Cord Cutters News

An Estimated 25% of Households will Drop Pay-TV This Year

Cable TV has been steadily losing subscribers to streaming services for some time now, and it’s not expected to slow down. Newly revised projections show that 1 in 4 households plan to drop their pay-TV subscription in 2020, and nearly 40% of subscribers will drop service by 2025 That means 14 million U.S. broadband households are expected to drop traditional pay-TV packages.

These numbers come from The Diffusion Group, a syndicated research company. TDG analysts had previously forecasted US households with pay-TV subscriptions to fall in the 83.5 million to 87 million range by 2020, but the actual numbers are lower than that with pay-TV households falling to 81 million at the end of 2019.

And it’s not just cable subscriptions that are falling short of TDG’s projections. Live streaming options like Fubo, Sling, YouTube TV, Philo, and others are also unexpectedly dwindling.
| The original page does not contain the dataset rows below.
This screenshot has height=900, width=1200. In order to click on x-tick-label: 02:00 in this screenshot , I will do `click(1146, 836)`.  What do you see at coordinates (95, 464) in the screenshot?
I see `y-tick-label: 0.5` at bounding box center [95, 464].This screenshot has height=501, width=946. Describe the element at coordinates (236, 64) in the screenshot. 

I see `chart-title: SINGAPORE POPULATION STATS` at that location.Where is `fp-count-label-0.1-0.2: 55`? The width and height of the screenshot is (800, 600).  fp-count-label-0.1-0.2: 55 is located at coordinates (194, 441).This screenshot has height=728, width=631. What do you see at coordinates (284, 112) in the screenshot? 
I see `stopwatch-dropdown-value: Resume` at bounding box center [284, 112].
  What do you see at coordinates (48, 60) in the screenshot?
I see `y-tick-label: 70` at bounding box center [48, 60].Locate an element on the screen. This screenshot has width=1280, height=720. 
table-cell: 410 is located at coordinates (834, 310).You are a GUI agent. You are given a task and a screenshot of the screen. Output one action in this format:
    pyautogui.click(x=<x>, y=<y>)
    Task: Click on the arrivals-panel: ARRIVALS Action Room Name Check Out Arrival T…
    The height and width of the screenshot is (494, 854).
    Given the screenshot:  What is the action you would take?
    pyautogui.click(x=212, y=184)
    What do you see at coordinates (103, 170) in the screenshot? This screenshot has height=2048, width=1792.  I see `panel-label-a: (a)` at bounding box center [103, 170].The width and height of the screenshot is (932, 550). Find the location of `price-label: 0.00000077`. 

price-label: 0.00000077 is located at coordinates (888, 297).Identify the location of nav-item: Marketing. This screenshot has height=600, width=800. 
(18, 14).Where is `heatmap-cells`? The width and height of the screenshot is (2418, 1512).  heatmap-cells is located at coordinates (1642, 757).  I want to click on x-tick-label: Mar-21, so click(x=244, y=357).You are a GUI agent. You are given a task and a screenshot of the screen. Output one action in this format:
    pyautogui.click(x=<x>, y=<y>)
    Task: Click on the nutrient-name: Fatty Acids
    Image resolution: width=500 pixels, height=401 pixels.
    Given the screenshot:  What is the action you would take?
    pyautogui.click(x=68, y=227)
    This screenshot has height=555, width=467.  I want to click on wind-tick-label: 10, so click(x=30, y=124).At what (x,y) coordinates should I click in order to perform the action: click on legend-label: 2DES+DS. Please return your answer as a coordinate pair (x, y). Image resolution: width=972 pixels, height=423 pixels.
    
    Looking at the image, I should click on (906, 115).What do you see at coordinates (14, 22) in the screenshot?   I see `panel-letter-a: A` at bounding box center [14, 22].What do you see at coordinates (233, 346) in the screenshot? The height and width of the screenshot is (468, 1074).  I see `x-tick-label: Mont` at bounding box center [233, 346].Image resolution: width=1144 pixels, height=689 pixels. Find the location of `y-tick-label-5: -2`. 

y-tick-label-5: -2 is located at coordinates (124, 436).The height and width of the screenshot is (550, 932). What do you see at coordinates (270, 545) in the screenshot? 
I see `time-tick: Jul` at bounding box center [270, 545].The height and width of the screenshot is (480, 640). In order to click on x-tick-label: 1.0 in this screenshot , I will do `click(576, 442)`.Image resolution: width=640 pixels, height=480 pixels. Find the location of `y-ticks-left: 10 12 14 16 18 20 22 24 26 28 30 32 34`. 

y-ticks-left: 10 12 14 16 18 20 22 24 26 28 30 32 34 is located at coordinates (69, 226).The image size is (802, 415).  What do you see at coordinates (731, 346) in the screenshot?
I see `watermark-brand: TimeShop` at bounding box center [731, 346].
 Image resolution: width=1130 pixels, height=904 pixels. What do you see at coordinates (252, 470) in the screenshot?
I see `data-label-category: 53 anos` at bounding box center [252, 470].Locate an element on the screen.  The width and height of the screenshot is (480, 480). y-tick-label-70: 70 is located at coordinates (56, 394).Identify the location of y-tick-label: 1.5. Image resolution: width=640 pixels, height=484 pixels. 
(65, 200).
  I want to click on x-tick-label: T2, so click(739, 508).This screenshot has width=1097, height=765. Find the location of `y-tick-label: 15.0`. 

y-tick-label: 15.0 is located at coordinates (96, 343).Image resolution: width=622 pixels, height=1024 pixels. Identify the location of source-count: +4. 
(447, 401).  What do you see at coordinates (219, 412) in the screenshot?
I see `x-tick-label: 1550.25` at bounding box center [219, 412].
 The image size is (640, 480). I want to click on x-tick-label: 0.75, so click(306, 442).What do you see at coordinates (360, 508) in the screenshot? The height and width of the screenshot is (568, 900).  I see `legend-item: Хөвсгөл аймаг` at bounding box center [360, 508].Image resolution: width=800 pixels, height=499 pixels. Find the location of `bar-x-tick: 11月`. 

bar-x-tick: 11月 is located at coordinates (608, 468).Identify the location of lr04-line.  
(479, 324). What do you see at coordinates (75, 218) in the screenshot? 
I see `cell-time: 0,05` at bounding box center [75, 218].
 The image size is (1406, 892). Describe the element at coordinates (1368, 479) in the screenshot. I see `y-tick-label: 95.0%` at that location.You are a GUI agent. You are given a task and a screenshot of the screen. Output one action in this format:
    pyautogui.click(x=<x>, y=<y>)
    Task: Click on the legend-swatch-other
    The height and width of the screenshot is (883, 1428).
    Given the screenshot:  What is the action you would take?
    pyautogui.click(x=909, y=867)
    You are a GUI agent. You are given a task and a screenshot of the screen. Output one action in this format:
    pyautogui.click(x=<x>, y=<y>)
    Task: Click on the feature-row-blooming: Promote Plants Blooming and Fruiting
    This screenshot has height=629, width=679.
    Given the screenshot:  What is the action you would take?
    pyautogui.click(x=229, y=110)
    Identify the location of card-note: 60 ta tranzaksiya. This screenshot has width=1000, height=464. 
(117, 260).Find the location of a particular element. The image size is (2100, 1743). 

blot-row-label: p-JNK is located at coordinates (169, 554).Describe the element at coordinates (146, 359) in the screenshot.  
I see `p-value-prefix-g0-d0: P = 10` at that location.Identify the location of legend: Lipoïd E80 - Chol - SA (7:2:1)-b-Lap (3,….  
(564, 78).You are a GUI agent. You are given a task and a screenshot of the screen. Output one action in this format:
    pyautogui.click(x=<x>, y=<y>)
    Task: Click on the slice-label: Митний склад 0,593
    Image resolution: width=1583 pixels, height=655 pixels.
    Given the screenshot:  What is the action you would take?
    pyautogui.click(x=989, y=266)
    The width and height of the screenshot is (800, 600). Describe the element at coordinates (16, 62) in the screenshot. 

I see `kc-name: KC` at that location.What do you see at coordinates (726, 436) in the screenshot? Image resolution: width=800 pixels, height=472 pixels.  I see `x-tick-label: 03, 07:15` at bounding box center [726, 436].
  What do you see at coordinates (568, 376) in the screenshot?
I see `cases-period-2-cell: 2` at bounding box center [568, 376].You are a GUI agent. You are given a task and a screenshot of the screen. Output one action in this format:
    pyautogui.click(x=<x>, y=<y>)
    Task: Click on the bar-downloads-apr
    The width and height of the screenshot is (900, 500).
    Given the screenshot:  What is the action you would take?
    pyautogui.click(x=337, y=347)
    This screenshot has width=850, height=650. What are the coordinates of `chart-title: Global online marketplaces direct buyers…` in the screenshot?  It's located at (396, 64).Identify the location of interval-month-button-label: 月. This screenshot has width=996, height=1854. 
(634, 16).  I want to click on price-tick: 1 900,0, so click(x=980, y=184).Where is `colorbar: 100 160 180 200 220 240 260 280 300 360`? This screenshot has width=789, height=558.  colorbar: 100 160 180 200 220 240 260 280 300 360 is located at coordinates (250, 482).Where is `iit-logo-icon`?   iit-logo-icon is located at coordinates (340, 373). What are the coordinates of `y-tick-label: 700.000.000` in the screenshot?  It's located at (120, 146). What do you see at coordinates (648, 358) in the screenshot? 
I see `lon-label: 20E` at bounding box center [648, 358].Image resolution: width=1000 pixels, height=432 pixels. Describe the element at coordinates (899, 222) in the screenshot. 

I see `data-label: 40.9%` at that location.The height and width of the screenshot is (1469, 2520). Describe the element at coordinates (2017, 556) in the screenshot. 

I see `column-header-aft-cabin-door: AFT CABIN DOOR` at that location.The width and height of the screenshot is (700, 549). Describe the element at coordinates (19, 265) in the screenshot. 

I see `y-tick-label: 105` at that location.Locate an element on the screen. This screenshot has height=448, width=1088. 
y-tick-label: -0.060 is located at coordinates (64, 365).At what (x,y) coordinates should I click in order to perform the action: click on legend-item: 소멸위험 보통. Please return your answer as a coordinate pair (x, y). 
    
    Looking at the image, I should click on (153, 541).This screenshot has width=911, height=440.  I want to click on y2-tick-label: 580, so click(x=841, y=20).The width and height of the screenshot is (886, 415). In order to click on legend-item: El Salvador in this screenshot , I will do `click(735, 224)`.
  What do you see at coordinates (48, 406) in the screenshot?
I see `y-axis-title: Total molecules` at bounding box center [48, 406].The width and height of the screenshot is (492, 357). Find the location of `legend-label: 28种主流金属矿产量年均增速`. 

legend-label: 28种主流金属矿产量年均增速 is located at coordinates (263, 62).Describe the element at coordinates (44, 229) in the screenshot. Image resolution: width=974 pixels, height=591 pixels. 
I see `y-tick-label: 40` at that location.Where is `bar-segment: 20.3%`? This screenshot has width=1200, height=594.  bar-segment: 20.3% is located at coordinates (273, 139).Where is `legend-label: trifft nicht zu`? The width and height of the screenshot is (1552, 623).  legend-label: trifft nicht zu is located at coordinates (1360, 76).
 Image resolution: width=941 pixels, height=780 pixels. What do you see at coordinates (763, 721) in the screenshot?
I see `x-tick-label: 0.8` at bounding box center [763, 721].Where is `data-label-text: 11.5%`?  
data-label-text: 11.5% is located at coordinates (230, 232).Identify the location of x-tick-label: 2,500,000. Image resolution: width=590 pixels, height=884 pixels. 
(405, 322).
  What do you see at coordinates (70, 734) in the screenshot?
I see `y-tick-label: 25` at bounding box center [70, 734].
It seems like consumers are less concerned with watching TV live as it happens and leaning more toward video-on-demand options.

“Our 2017 forecasts underestimated the growth in cord-cutting and overestimated the uptake of [online TV],” Michael Greeson, president and principal Analyst at TDG, said in a statement. “Beginning in 2007, our 5-year forecasts have been eerily accurate, but it was obvious that 2017 forecasts needed to be tweaked. We were within 5%, but at two years out versus five.”

This revised forecast of 25% of households cutting the cord in 2020 is a huge jump from the numbers in previous years. In 2015, just 16% of broadband customers were likely to drop their subscriptions. Now that number has jumped 56% in 2020 proving that cord-cutting is more popular than ever.